**Recorded information:**
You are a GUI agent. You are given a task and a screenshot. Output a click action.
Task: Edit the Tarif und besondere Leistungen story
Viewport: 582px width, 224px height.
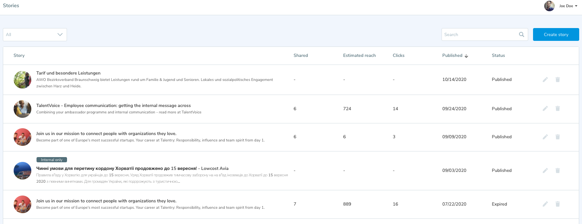pyautogui.click(x=545, y=80)
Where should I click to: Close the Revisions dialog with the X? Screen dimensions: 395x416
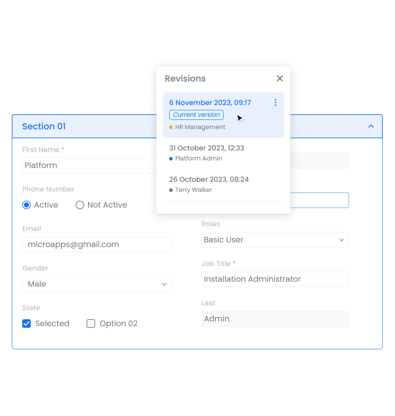tap(279, 78)
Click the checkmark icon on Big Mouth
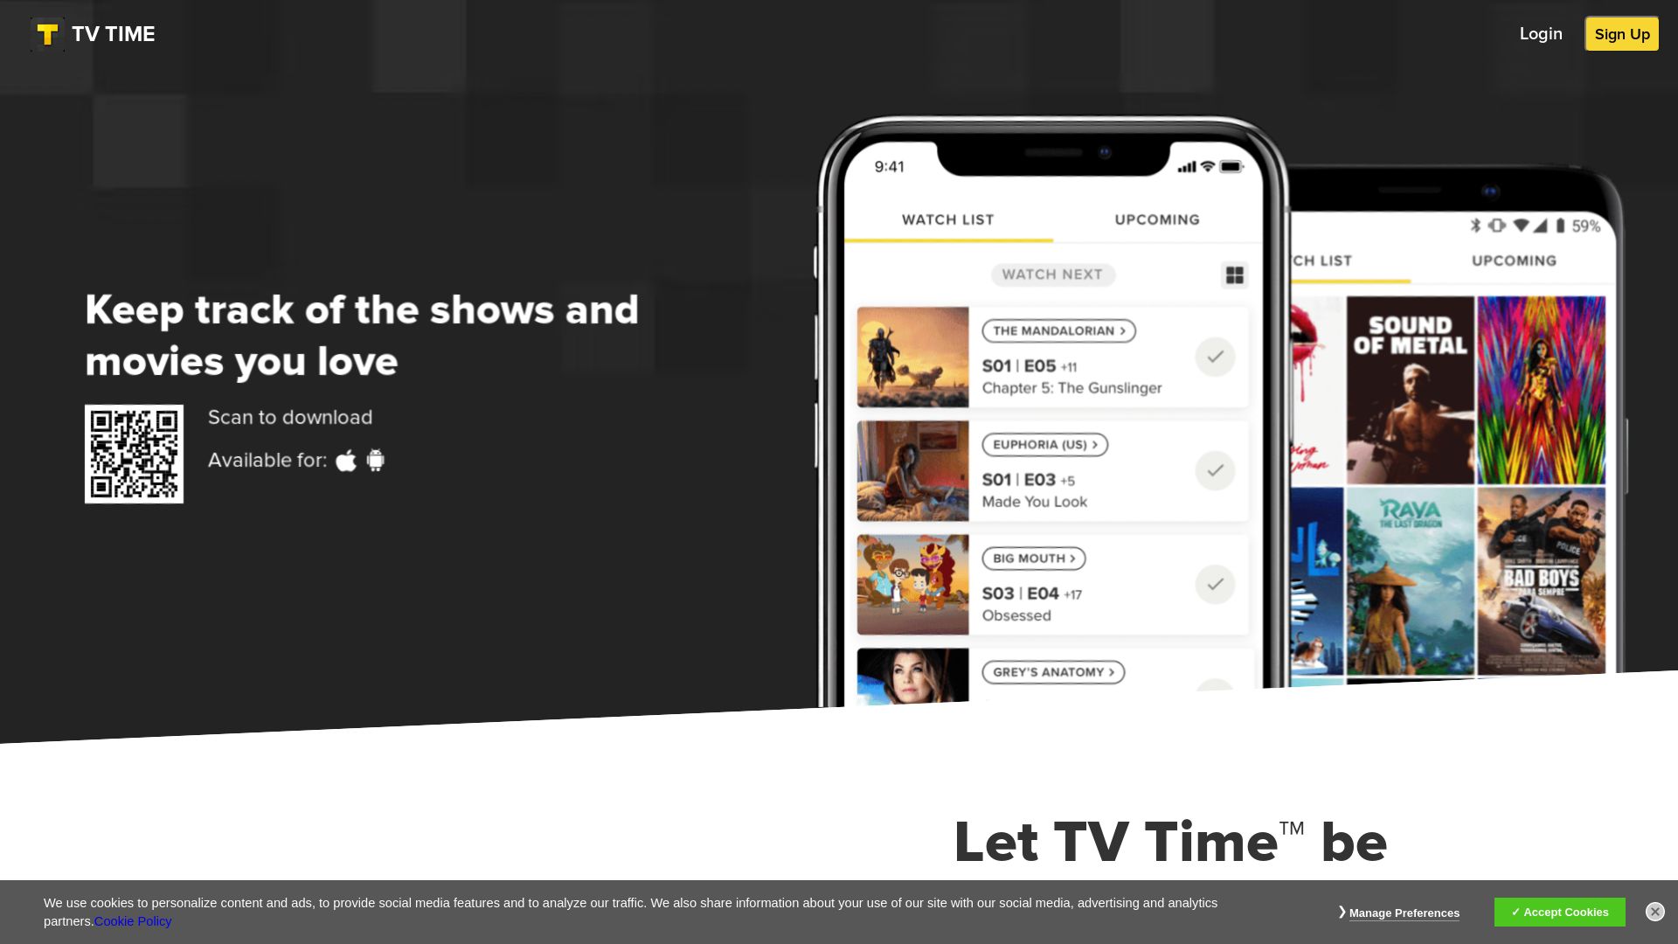Screen dimensions: 1678x944 (1215, 585)
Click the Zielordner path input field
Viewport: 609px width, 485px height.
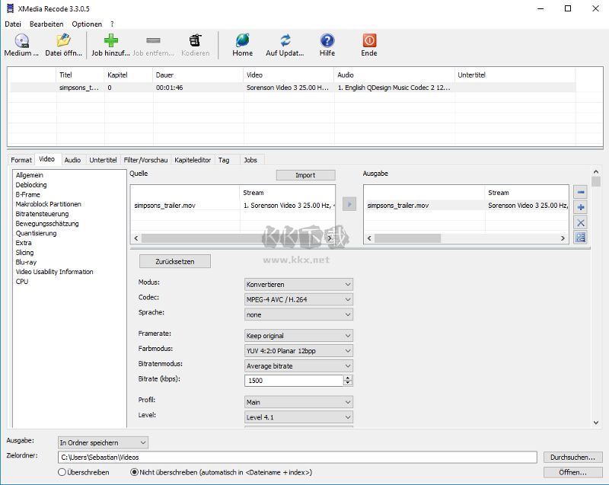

**Action item:**
Write every entry out again exactly, dropping the pictures.

**Written answer:**
You are a GUI agent. You are given a task and a screenshot. Output a click action.
Task: Edit the Tarif und besondere Leistungen story
Viewport: 582px width, 224px height.
pyautogui.click(x=545, y=80)
Where should I click to: Close the Revisions dialog with the X? Screen dimensions: 395x416
tap(279, 78)
Click the checkmark icon on Big Mouth
Screen dimensions: 1678x944 (1215, 585)
Click the Zielordner path input field
Viewport: 609px width, 485px height.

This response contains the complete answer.